• Exercise description:
Reproduce the lines below verbatim, from the first to the last.

═══ Data listing ═══

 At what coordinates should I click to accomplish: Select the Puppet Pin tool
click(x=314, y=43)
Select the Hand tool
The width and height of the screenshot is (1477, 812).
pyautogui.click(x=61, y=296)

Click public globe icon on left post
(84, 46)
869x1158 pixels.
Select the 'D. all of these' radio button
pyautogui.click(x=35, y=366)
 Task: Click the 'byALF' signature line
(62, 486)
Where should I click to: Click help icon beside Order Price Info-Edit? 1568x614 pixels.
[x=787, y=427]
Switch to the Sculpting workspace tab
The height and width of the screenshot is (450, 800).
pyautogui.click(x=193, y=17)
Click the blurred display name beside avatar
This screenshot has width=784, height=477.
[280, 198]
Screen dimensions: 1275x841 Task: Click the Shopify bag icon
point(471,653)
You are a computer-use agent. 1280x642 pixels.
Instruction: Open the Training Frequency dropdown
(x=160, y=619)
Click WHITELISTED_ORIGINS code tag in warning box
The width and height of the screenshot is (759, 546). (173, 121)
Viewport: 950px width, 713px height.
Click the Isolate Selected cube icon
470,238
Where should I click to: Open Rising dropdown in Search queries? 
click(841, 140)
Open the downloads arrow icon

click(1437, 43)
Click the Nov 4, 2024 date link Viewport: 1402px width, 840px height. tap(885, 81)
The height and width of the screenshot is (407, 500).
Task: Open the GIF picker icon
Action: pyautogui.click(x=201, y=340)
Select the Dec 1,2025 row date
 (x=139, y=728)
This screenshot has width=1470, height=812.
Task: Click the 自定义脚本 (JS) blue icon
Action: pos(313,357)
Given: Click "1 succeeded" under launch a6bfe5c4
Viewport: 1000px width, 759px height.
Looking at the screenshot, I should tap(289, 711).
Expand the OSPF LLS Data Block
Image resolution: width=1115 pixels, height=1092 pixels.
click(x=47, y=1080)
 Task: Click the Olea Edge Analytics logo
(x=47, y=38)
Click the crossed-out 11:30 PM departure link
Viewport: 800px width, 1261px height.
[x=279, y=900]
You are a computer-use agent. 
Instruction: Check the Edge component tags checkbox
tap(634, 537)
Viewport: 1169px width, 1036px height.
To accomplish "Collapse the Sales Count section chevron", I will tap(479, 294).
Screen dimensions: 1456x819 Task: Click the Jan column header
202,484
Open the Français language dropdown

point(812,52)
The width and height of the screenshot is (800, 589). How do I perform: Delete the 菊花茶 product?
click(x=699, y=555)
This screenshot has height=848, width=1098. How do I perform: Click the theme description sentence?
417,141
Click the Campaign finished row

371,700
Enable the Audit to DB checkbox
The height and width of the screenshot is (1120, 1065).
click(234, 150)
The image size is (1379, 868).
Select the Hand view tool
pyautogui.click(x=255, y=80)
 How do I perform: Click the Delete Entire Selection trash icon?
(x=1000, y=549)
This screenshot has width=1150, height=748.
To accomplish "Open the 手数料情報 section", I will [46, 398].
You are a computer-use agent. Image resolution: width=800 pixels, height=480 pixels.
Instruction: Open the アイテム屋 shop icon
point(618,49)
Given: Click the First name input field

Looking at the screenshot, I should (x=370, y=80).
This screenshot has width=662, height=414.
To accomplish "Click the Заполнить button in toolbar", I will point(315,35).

═══

• Task output:
 At what coordinates should I click to accomplish: Select the Puppet Pin tool
click(x=314, y=43)
Select the Hand tool
The width and height of the screenshot is (1477, 812).
pyautogui.click(x=61, y=296)

Click public globe icon on left post
(84, 46)
869x1158 pixels.
Select the 'D. all of these' radio button
pyautogui.click(x=35, y=366)
 Task: Click the 'byALF' signature line
(62, 486)
Where should I click to: Click help icon beside Order Price Info-Edit? 1568x614 pixels.
[x=787, y=427]
Switch to the Sculpting workspace tab
The height and width of the screenshot is (450, 800).
pyautogui.click(x=193, y=17)
Click the blurred display name beside avatar
This screenshot has width=784, height=477.
[280, 198]
Screen dimensions: 1275x841 Task: Click the Shopify bag icon
point(471,653)
You are a computer-use agent. 1280x642 pixels.
Instruction: Open the Training Frequency dropdown
(x=160, y=619)
Click WHITELISTED_ORIGINS code tag in warning box
The width and height of the screenshot is (759, 546). (173, 121)
Viewport: 950px width, 713px height.
Click the Isolate Selected cube icon
470,238
Where should I click to: Open Rising dropdown in Search queries? 
click(841, 140)
Open the downloads arrow icon

click(1437, 43)
Click the Nov 4, 2024 date link Viewport: 1402px width, 840px height. tap(885, 81)
The height and width of the screenshot is (407, 500).
Task: Open the GIF picker icon
Action: pyautogui.click(x=201, y=340)
Select the Dec 1,2025 row date
 (x=139, y=728)
This screenshot has width=1470, height=812.
Task: Click the 自定义脚本 (JS) blue icon
Action: pos(313,357)
Given: Click "1 succeeded" under launch a6bfe5c4
Viewport: 1000px width, 759px height.
Looking at the screenshot, I should tap(289, 711).
Expand the OSPF LLS Data Block
Image resolution: width=1115 pixels, height=1092 pixels.
click(x=47, y=1080)
 Task: Click the Olea Edge Analytics logo
(x=47, y=38)
Click the crossed-out 11:30 PM departure link
Viewport: 800px width, 1261px height.
[x=279, y=900]
You are a computer-use agent. 
Instruction: Check the Edge component tags checkbox
tap(634, 537)
Viewport: 1169px width, 1036px height.
To accomplish "Collapse the Sales Count section chevron", I will tap(479, 294).
Screen dimensions: 1456x819 Task: Click the Jan column header
202,484
Open the Français language dropdown

point(812,52)
The width and height of the screenshot is (800, 589). How do I perform: Delete the 菊花茶 product?
click(x=699, y=555)
This screenshot has height=848, width=1098. How do I perform: Click the theme description sentence?
417,141
Click the Campaign finished row

371,700
Enable the Audit to DB checkbox
The height and width of the screenshot is (1120, 1065).
click(234, 150)
The image size is (1379, 868).
Select the Hand view tool
pyautogui.click(x=255, y=80)
 How do I perform: Click the Delete Entire Selection trash icon?
(x=1000, y=549)
This screenshot has width=1150, height=748.
To accomplish "Open the 手数料情報 section", I will [46, 398].
You are a computer-use agent. Image resolution: width=800 pixels, height=480 pixels.
Instruction: Open the アイテム屋 shop icon
point(618,49)
Given: Click the First name input field

Looking at the screenshot, I should (x=370, y=80).
This screenshot has width=662, height=414.
To accomplish "Click the Заполнить button in toolbar", I will point(315,35).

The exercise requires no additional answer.